L’entre-soi : nous connaissons tout cela très bien depuis que nous sommes tout petits : les frères et sœurs, les cousins, les filles avec les filles, les garçons avec les garçons…
C’est une tendance innée, ce qui peut expliquer la chose mais en rien ne la justifier, car l’entre-soi est source de très nombreuses souffrances et de très grands dysfonctionnements.
L’entre-soi désigne une situation où des personnes choisissent de vivre dans leur microcosme, en évitant ceux ou celles qui n’en font pas partie.
On en identifie deux causes :
- Le sentiment de supériorité d’un groupe : les grands bourgeois, les diplômés d’une grande école, les membres d’une congrégation, l’élite, les happy few …
- Le sentiment d’être opprimés, discriminés qui amènent à se regrouper pour se réconforter et se protéger : ce sont les femmes, les groupes ethniques minoritaires, les LGBT …
Cet entre-soi correspond souvent à des périmètres physiques, beaucoup d’études ont été faites de ces lieux, assignés ou choisis. On peut citer les « ghettos du gotha » de Michel Pinçon et Monique Pinçon-Charlot en 2007, ou « la face cachée de Harvard », une enquête de Stéphanie Gousset-Charrière en 2012.
En revanche, le regard porté sur ces deux types d’entre-soi est très différent : les premiers groupes sont admirés, jalousés, enviés et suscitent l’envie, et le projet de les rejoindre. Les second sont taxés de « repli identitaire » et méprisés, raillés, critiqués. Les deux ont en commun de ne pas laisser indifférents.
L’entre-soi, c’est le clan, la famille, l’homogénéité, le lien indéfectible, qui fait que toute personne étrangère est suspecte, et très vite rejetée.
Dans l’entre-soi, la régulation se fait par la dépendance à l’autre et ceci dès l’entrée dans le groupe qui ne peut se faire que par filiation, cooptation, parrainage. Pour être entre-soi, il faut accepter des règles non dites, et donc transmises comme par imprégnation.
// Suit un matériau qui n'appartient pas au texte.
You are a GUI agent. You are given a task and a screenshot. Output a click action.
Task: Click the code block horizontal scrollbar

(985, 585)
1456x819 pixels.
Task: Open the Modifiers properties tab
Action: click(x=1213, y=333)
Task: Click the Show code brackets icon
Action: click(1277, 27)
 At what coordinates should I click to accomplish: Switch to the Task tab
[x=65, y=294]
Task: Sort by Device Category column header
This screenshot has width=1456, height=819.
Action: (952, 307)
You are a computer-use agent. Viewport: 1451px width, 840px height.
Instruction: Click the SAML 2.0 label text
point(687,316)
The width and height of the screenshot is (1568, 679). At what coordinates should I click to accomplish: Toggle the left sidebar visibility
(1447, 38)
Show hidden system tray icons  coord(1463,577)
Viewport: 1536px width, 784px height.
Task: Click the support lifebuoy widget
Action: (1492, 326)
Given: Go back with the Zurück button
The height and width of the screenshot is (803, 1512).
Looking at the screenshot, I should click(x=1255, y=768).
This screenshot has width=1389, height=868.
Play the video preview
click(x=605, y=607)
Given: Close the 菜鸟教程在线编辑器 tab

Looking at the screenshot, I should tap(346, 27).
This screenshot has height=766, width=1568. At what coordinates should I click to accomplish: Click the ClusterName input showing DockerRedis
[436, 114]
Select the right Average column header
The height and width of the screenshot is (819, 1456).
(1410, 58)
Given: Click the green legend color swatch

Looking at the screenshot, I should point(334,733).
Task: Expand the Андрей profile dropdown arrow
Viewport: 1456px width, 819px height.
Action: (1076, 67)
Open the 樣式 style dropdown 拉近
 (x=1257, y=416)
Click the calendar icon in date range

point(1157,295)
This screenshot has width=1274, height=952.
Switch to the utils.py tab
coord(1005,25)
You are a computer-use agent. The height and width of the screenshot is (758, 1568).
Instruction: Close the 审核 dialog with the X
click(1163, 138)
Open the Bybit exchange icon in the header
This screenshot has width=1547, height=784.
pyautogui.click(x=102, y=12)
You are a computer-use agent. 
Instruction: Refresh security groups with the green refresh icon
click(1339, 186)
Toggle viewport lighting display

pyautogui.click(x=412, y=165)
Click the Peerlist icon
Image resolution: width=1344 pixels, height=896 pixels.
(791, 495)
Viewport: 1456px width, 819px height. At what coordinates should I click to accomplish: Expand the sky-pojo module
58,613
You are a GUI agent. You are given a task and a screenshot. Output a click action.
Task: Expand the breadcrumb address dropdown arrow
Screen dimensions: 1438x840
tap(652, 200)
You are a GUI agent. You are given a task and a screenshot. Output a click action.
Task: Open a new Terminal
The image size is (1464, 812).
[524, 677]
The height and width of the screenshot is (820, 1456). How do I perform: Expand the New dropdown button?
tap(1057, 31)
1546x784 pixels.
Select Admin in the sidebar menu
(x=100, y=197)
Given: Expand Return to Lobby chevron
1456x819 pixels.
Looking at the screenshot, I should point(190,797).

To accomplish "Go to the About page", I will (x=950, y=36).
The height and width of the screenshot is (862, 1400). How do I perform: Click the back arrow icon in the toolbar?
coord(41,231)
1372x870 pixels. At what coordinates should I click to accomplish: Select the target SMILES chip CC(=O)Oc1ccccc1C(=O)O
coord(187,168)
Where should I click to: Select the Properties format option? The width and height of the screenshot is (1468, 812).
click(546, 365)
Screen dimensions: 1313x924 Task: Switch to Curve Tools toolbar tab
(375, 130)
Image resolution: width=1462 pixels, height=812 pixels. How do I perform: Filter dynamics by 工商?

Dans l’entre-soi, on abandonne l’idée de sortir du groupe, de la logique de compétences, on renonce à la créativité que donne la diversité. L’entre-soi génère aussi beaucoup de souffrances, pour ceux et celles qui restent exclus et même pour ceux qui arrivent à entrer dans le groupe, car ils souffrent alors du syndrome de l’imposteur. Ils ne sont pas vraiment de la « famille » et le savent.
On pourrait penser qu’avec les nouvelles formes de management, et la prise en compte de la notion de responsabilité sociétale, d’inclusion, tout cela est caduque. Mais c’est loin d’être le cas.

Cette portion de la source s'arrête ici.